Por: José M. Sánchez Moro. Imagen

Osasuna 0 – 0 Recreativo de Huelva. Ese, a las nueve de la noche de un domingo cualquiera, sería el partido que, por el Canal Plus, cogerías viendo –cosas de señor despistado- a Ángel González. De beber güisqui con agua, de comer croquetas frías del mediodía. ¿El bar? Ángel González se colaría despistado en bares de estos que tienen una estampita de la patrona local encima de la cafetera  y serrín en el suelo para ocultar los gargajos flemosos que brotan de los acartonados pulmones de los enfermos de tabaquismo. Ángel González fue un poeta español que nació  en Oviedo en el año 1925 y que murió en Madrid en el año 2008. De pulmón. Fue un niño que creció en aquella posguerra nuestra tan tuberculosa y tan hambrienta, y que de mayor fumó en demasía. O tal vez, no fue de pulmón. Sí, pudo ser que lo asaltase definitivamente una de aquellas muertes -como versificó en su primer poemario, Áspero Mundo– que le sobrevenían por las tardes. Con Áspero Mundo tuvo accésit en el Adonais.  Un premio de esos que consagran. Como a Valente o a Diego Doncel. Desde el título se presiente la insatisfacción, el conflicto con una realidad desgarradora. La realidad del contexto social franquista. El yo poético persiste, “deshilachado y roto por los puños”, en la salvación que conlleva el encuentro con el poético; la cual, “mientras exista y mientras haya una remota posibilidad de que este viva”, lo sostendrá deparándolo felices evasiones.
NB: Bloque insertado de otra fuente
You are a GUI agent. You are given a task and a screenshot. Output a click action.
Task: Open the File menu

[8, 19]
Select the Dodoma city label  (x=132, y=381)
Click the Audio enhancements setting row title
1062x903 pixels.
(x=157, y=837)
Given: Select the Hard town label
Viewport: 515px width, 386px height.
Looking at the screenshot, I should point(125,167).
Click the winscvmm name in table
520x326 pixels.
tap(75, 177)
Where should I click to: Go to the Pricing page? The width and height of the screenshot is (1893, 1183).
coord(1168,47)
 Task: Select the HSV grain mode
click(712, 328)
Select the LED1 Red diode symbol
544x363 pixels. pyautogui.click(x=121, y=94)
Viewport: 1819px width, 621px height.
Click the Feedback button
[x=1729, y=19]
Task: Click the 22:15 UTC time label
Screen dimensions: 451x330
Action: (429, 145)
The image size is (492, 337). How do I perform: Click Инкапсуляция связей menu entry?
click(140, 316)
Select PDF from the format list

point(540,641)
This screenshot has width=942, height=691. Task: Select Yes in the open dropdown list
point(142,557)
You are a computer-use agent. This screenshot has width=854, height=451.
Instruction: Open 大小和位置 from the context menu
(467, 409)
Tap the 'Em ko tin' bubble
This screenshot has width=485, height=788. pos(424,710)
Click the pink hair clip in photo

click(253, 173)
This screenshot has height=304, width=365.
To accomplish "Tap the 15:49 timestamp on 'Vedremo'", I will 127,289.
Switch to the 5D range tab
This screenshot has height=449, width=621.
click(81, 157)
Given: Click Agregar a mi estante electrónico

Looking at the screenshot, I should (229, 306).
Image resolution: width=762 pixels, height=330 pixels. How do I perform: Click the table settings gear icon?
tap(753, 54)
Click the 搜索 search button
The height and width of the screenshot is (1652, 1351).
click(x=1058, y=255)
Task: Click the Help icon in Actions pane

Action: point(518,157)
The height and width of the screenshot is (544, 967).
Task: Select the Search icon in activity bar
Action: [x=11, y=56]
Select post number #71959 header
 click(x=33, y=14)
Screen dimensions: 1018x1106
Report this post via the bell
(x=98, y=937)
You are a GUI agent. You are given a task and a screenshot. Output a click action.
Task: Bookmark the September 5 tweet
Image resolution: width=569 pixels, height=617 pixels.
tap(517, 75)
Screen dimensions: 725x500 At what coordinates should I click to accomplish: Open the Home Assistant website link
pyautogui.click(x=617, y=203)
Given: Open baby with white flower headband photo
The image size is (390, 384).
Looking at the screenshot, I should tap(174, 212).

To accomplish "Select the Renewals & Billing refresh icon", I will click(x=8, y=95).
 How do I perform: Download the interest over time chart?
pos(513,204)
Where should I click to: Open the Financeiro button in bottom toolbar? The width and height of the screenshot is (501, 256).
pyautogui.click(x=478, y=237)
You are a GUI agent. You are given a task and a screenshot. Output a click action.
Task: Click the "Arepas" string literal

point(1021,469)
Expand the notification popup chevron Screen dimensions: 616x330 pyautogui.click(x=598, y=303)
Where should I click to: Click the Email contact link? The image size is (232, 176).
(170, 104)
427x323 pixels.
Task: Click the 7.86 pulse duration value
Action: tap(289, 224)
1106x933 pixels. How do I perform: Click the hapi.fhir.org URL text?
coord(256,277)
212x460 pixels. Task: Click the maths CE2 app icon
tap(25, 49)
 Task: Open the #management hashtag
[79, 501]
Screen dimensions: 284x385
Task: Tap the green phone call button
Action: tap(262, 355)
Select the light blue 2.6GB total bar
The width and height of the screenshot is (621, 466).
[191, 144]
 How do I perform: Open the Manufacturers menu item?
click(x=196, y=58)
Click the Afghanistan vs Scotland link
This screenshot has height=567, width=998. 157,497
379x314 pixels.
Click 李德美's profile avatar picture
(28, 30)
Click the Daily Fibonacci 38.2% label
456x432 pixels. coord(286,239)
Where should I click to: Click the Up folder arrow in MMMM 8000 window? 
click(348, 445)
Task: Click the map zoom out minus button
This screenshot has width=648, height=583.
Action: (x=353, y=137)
Luego, tras un par de poemarios más, cruzó el charco y se fue a conferenciar a las comunidades hispanohablantes de américa. Para entonces ya había obtenido el premio Antonio Machado. En Colliure. Y les brindó un poema. A Machado (siempre lo presintió como elemental influencia) y a la ciudad del sur francés. Y para entonces ya sabía que era poeta, pero porque se lo dijeron. Y fue enterarse y abandonar sus estudios, ya que (esto lo contó en una entrevista posterior en la que bebía agua para suavizar la tráquea mientras fumaba) dedicaba más tiempo a escribir que a estudiar. De Ángel González se conservan fotos de cuando viejo. Indudable pinta de ser un dominguero con distracciones. Pese a ser la letra “P” de la Real Academia de la Lengua, él lucía simples y comunes camisas de mangas cortas que, en su caso, cosa de la delgadez, se extendían hasta el antebrazo. Seducido por el bolero (de Machín, en concreto) decía, cuando le entrevistaban, que desde siempre le había sido difícil creer en la Unión Soviética. Sobre sus distracciones de dominguero y señor casquivano, también hablan sus poemas. Por ejemplo, de sus coqueteos con la bebida eran culpables las cucarachas de su casa. O mejor, una vez que amaneció rodeado de putas, una se acicalaba, la otra se calzaba las medias para otra intensa jornada, y él, ay, se deleitaba, en mitad del entuerto, con una ventana que le traía la esbeltez de la torre de un campanario. Tampoco lo podían sacar de casa. Un tipo dotado de condición poética puede perturbar el orden lógico de una comida familiar o reunión de amigos. Si no quieren creerme tomen Tratado de Urbanismo. Rebusquen, revisen y den con un poema. Un poema que es canto, apología abierta contra el matrimonio y el aparejar convencional. Un poema de formas y tratamiento exclusivamente narrativos.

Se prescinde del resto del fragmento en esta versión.